**RECORDS FOR THIS EXERCISE**
------------------------------------

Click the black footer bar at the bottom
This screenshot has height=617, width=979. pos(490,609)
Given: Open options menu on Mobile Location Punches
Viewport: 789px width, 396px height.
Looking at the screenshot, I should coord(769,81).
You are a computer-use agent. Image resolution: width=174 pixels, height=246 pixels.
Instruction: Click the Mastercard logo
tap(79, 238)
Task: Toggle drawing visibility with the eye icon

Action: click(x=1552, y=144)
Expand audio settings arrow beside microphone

------------------------------------

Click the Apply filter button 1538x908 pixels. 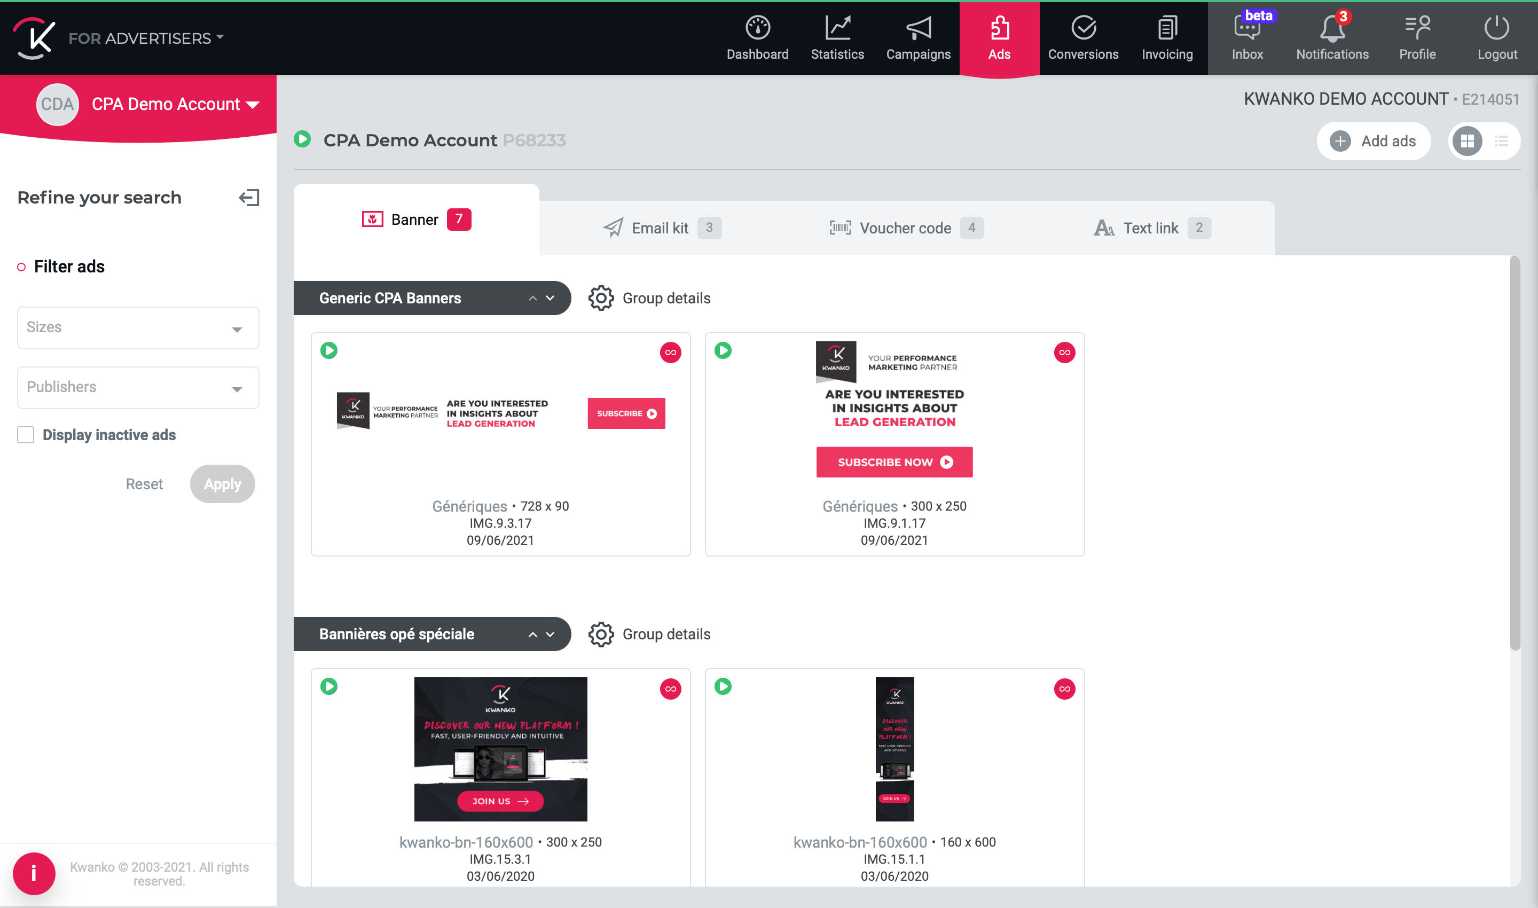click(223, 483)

------------------------------------

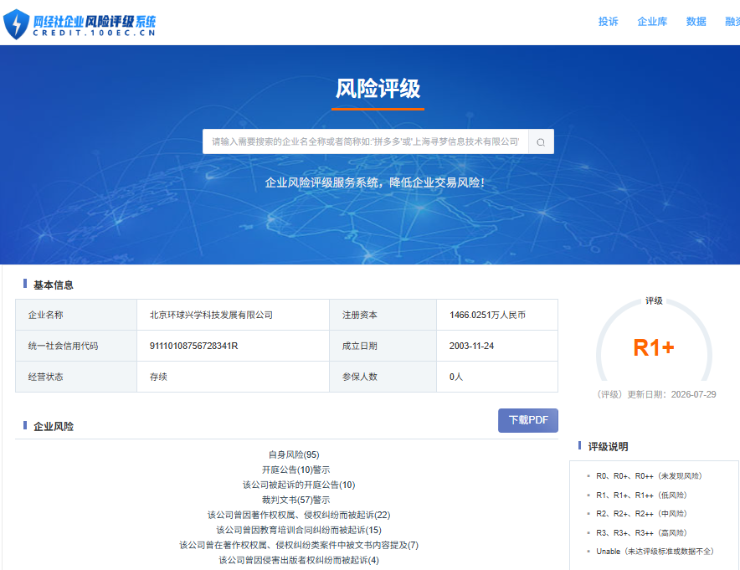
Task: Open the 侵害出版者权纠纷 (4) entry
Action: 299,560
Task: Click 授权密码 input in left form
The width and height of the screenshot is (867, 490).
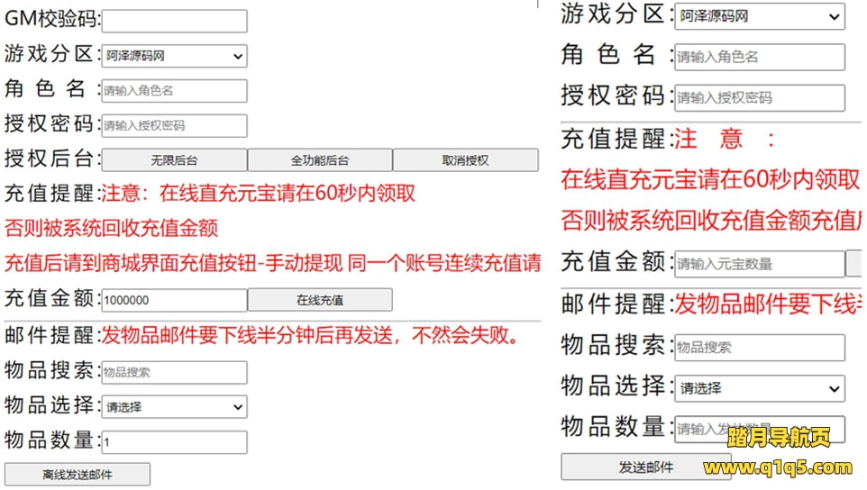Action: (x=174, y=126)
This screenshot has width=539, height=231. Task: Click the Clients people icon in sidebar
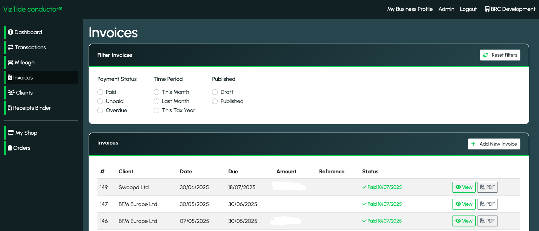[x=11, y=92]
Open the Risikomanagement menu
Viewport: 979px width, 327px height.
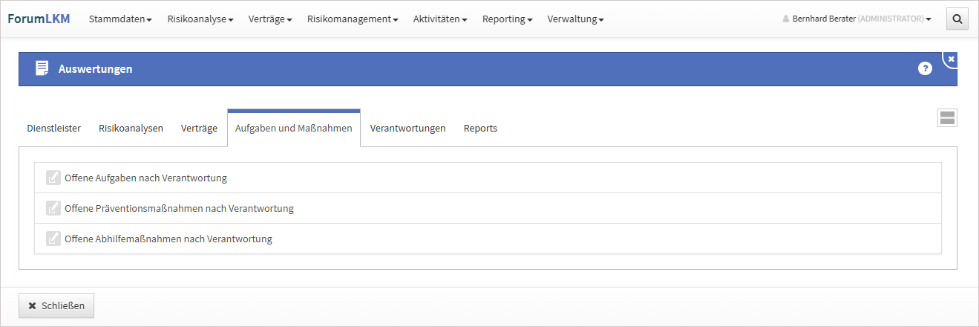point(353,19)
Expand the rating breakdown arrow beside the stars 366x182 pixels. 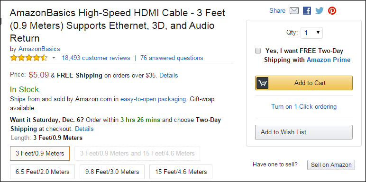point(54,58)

------------------------------------

**AIM OF THE TASK**
Reproduce the entries from the line that contains "Click the black footer bar at the bottom" through the line that contains "Expand audio settings arrow beside microphone", with "Mastercard logo" replaced by "Visa logo" and everything else unchanged.

**IN RESPONSE**
Click the black footer bar at the bottom
This screenshot has height=617, width=979. pos(490,609)
Given: Open options menu on Mobile Location Punches
Viewport: 789px width, 396px height.
Looking at the screenshot, I should coord(769,81).
You are a computer-use agent. Image resolution: width=174 pixels, height=246 pixels.
Instruction: Click the Visa logo
tap(79, 238)
Task: Toggle drawing visibility with the eye icon

Action: click(x=1552, y=144)
Expand audio settings arrow beside microphone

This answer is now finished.